[[ DATA FOR REVIEW open ]]

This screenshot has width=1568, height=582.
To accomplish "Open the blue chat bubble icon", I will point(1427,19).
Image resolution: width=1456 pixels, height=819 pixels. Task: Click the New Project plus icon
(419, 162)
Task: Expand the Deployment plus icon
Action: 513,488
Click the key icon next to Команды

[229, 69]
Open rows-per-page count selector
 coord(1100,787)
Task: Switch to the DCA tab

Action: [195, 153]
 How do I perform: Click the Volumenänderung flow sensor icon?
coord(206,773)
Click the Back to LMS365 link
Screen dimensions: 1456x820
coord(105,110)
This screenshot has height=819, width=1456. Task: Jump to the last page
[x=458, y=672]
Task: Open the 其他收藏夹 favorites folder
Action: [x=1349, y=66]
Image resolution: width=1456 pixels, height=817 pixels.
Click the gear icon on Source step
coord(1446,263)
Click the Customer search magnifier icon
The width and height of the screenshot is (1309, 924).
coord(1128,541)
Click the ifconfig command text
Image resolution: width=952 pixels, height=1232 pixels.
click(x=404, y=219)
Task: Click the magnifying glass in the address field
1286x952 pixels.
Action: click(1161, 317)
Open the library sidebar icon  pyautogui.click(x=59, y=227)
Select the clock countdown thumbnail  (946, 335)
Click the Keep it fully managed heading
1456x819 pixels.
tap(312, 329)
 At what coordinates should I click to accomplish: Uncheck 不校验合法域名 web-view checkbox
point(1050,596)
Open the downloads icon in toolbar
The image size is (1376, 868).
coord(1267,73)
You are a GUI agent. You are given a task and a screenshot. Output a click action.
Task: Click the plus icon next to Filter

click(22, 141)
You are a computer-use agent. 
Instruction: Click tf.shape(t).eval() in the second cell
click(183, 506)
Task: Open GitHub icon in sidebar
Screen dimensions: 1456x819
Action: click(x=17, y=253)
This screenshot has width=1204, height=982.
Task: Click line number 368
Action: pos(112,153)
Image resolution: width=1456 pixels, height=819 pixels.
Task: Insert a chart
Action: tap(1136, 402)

[[ DATA FOR REVIEW closed ]]

TRY IT
Going through the data above, return each line with the word "agent".

WORKED SOLUTION
You are a GUI agent. You are given a task and a screenshot. Output a click action.
You are a computer-use agent. 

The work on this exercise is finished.